Exercise inputs>
↓

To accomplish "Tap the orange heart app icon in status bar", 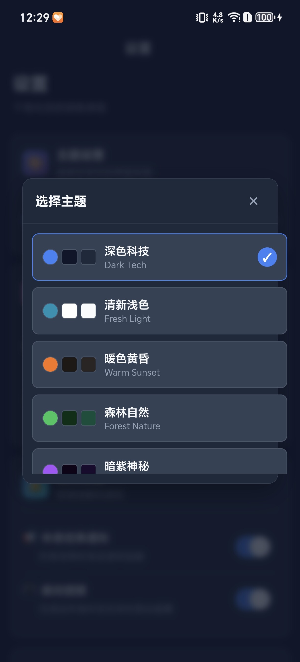I will click(x=58, y=17).
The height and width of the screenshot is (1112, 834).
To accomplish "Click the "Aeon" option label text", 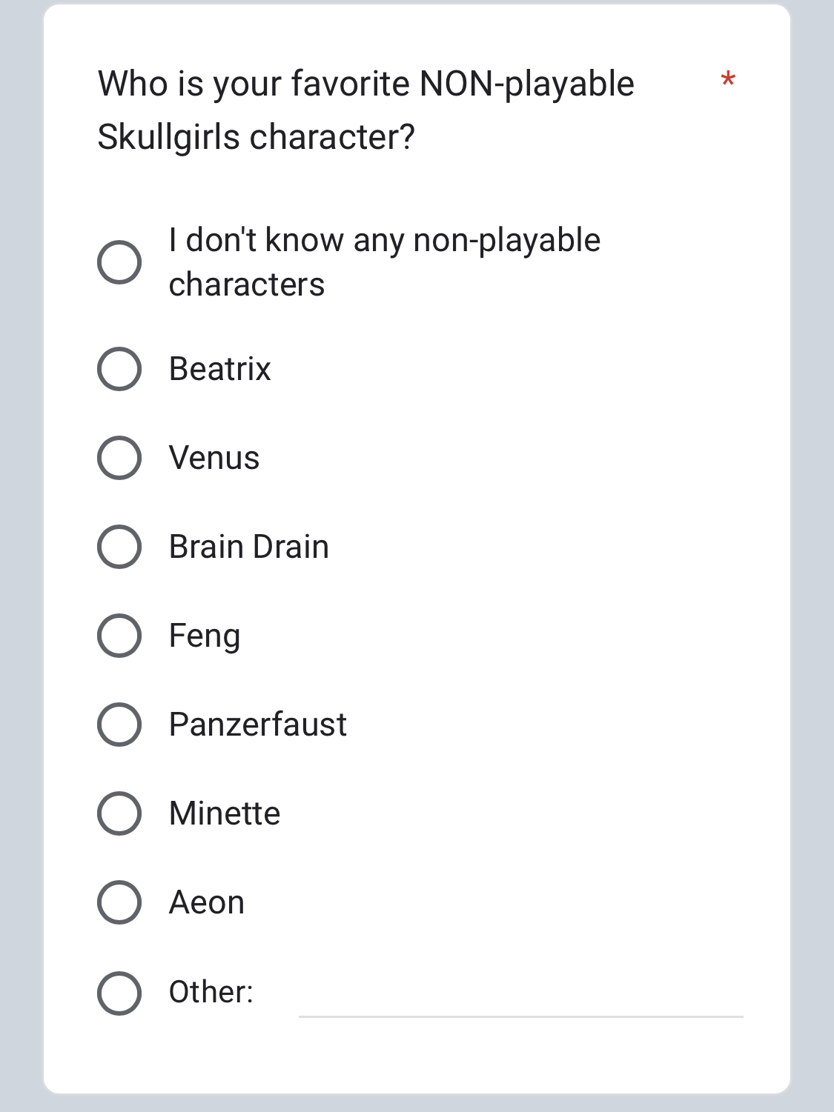I will (x=207, y=902).
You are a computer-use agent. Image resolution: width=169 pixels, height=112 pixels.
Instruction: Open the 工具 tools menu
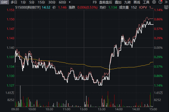click(x=146, y=2)
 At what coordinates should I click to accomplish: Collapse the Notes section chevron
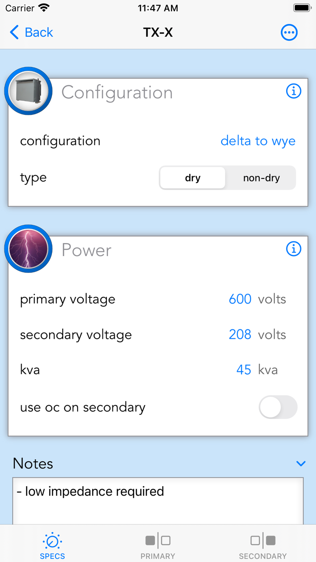pyautogui.click(x=301, y=464)
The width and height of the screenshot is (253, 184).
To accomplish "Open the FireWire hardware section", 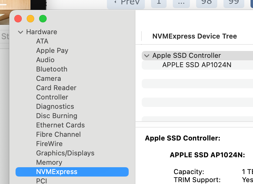I will tap(49, 144).
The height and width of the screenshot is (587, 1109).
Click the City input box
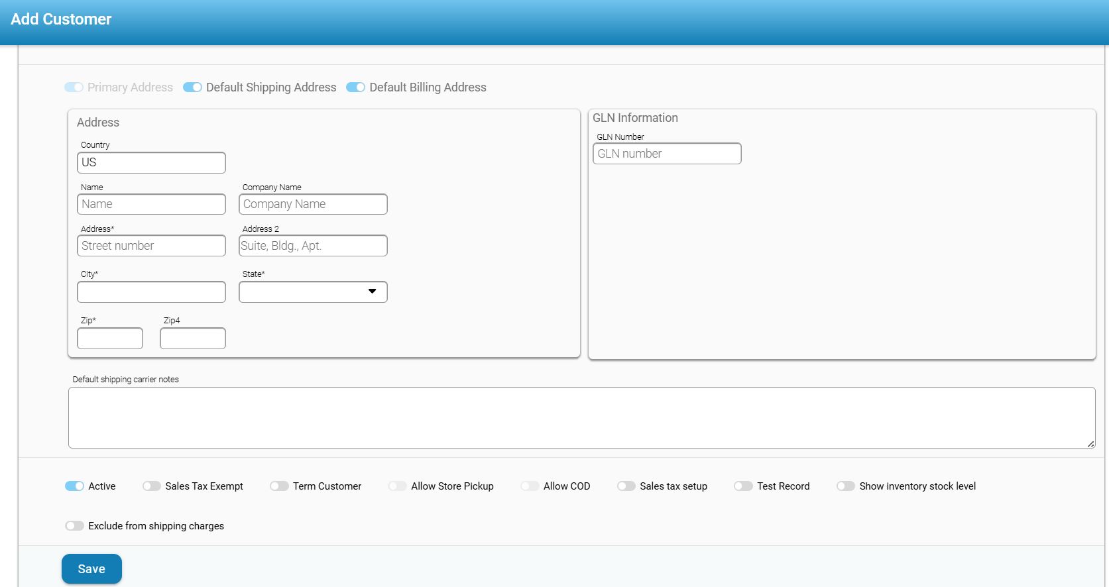pos(151,292)
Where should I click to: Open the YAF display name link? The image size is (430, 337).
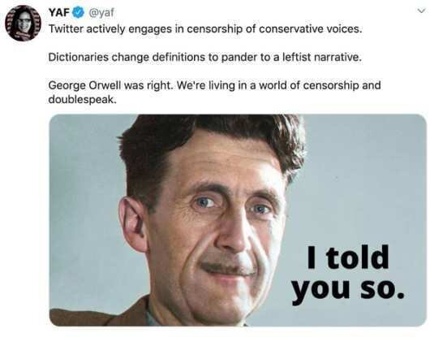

↑

The reply should consist of one number: how many lines of the material contain the word "width".

Answer to this exercise>
4